### READING TEXT:
A culturally rooted gift, a modern global supply chain

In Mithila, makhana is not merely a snack; it is memory. It lives in our ponds, our rituals, our kitchens, and the quiet pride of families who have tended wetlands for generations. Today, that same ‘satvik’ tradition is also a modern answer to a changing world-clean, nutritious, plant-based food at a time when global consumers are shifting away from ultra-processed choices.
“From Mithila’s ponds to the world’s platters-Bihar’s makhana can carry India’s values with India’s quality.” We are living through turbulent geopolitics and fragile supply chains. Conflicts and chokepoints have disrupted shipping routes, increased freight costs, and forced buyers to rethink where their food comes from. In such a world, the countries that can supply safe, traceable, climate-smart food reliably will shape the next decade of trade. This is where Bihar’s makhana can step up-not as a commodity, but as a trusted category.
The government’s core intent: prosperity for farmers, dignity for workers
Let me state the fundamental intent of our policy in one line: makhana must make farmers prosperous, not just make markets excited. The current value chain is still too dependent on hazardous manual work, seasonal gluts, and uneven quality. Our mission is to modernise the entire makhana economy-from pond governance to processing, science to standards, and local clusters to global shelves-so that the farmer captures a fair share of value.
Modernisation means three things: machines, markets, and trust
First, mechanisation as a special lever. Mechanisation will not replace labour; it will replace hardship. Harvesting and seed collection are among the most physically demanding tasks in Indian agriculture. Our 5-year plan commits to field-validated harvesting solutions, delivered through Custom Hiring Centres, with trained operators, technicians, and service entrepreneurs-creating safer jobs for youth and women. Second, markets that reward quality, not just volume. We will strengthen grading, moisture discipline, and hygienic storage so that farmers are not forced to sell in a narrow harvest window. When storage improves, the farmer gains bargaining power; when quality improves, Bihar earns a premium.

### WHAT YOU ARE ASKED TO DO:
Can you give back the makhana text in full, word for word? The material that comes next is separate from the makhana text.

### DATA SECTION:
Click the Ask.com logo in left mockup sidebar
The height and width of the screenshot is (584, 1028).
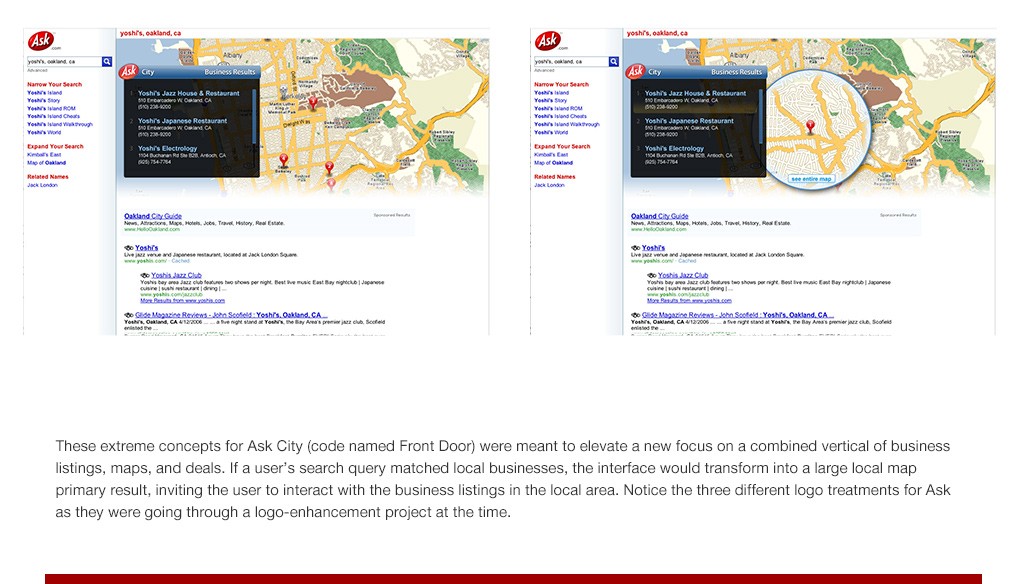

### TASK OUTPUT:
A culturally rooted gift, a modern global supply chain

In Mithila, makhana is not merely a snack; it is memory. It lives in our ponds, our rituals, our kitchens, and the quiet pride of families who have tended wetlands for generations. Today, that same ‘satvik’ tradition is also a modern answer to a changing world-clean, nutritious, plant-based food at a time when global consumers are shifting away from ultra-processed choices.
“From Mithila’s ponds to the world’s platters-Bihar’s makhana can carry India’s values with India’s quality.” We are living through turbulent geopolitics and fragile supply chains. Conflicts and chokepoints have disrupted shipping routes, increased freight costs, and forced buyers to rethink where their food comes from. In such a world, the countries that can supply safe, traceable, climate-smart food reliably will shape the next decade of trade. This is where Bihar’s makhana can step up-not as a commodity, but as a trusted category.
The government’s core intent: prosperity for farmers, dignity for workers
Let me state the fundamental intent of our policy in one line: makhana must make farmers prosperous, not just make markets excited. The current value chain is still too dependent on hazardous manual work, seasonal gluts, and uneven quality. Our mission is to modernise the entire makhana economy-from pond governance to processing, science to standards, and local clusters to global shelves-so that the farmer captures a fair share of value.
Modernisation means three things: machines, markets, and trust
First, mechanisation as a special lever. Mechanisation will not replace labour; it will replace hardship. Harvesting and seed collection are among the most physically demanding tasks in Indian agriculture. Our 5-year plan commits to field-validated harvesting solutions, delivered through Custom Hiring Centres, with trained operators, technicians, and service entrepreneurs-creating safer jobs for youth and women. Second, markets that reward quality, not just volume. We will strengthen grading, moisture discipline, and hygienic storage so that farmers are not forced to sell in a narrow harvest window. When storage improves, the farmer gains bargaining power; when quality improves, Bihar earns a premium.